Потом, улучив момент, Катя курила, положив руку на теплую деревянную ступеньку крыльца и подставив ладонь солнцу. А вечером, когда Володя затопил баню, развела в тазике морскую соль. Думала, не позвонить ли Лидке — спросить, как там в столовой, да так и не решилась.

На рассвете все уже держали военный совет и смотрели на нее, как на перебежчика — даже Генка, который никогда так рано не появлялся. Пришли двое из другой смены. 

— Наразвлекалась с москвичом-то? — тетя Тоня загоготала.

— Ну зачем вы? — Катя прошмыгнула в раздевалку.

За ней покатилась волна осуждающих смешков. 

Переодевшись, Катя выскользнула в коридор и прижалась щекой к холодной стене за углом. Притаилась, подслушивая. 

— Гнать взашей таких, — кричала тетя Тоня, — совсем оборзел. Точно не просто так выперли его из Москвы-то. Че б он еще сюда притащился? Он даже на Леночку орал. Чувствует, скотина, что безответная она. 

Тетя Лена, чуть ли не слившись со стеной, как хамелеон, поддакнула:

— Так орал!.. Сказал, что котлеты у меня, как подошва, и что там хлеб сплошной, а не мясо. А у меня — пропорции. Я, что ли, это определяю? Чай руководство. А он как давай загибать, мол, Геннадий Петрович, что ли, это руководство…

— А масло!? — возмущенно просвистела тетя Тоня. — Я ему говорю: не можем мы его так часто менять — у нас перерасход будет в пять раз. А он: канцерогены, канцерогены. Типа мы людей травим. Это мы-то! Я девять лет тут работаю. 

— Мне вообще угрожал. — Все перевели взгляды на Генку. — Ладно еще дезинсекция — я навстречу пошел. А вчера говорит: давайте поставщиков менять, мол, просрочка сплошная. Я ему — а как мы концы с концами сведем? У нас загрузка низкая, если продукты дороже выйдут, в минус будем работать. И закроют нас к ядреной матери. Объясняю ему по-человечески. А он — знаете что?  

Все затаили дыхание.

— Сказал, что к главному пойдет. Стукач хренов. И какой нам ремонт после этого? 

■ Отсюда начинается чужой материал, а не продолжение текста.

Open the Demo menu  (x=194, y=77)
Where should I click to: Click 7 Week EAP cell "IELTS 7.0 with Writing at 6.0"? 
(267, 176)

— Приедут на готовенькое, — протянула повариха из другой смены, — и ну свои порядки устанавливать, не разобравшись. 

Пора было выбираться из укрытия. И Катя вынырнула из-за угла.

— Явилась, — хмыкнул Генка.

— Да он же не со зла. Просто как лучше хочет! — Пробурчала Катя и схватилась за тряпку. 

— Ну-ну, — хмыкнула Лидка. — Видели вас с ним в городе. Перед мужем не стыдно?

— Не было ничего у нас. — Рука особенно зудела этим утром, так и хотелось швырнуть в Лидкино узкое лицо тряпкой, как в таракана.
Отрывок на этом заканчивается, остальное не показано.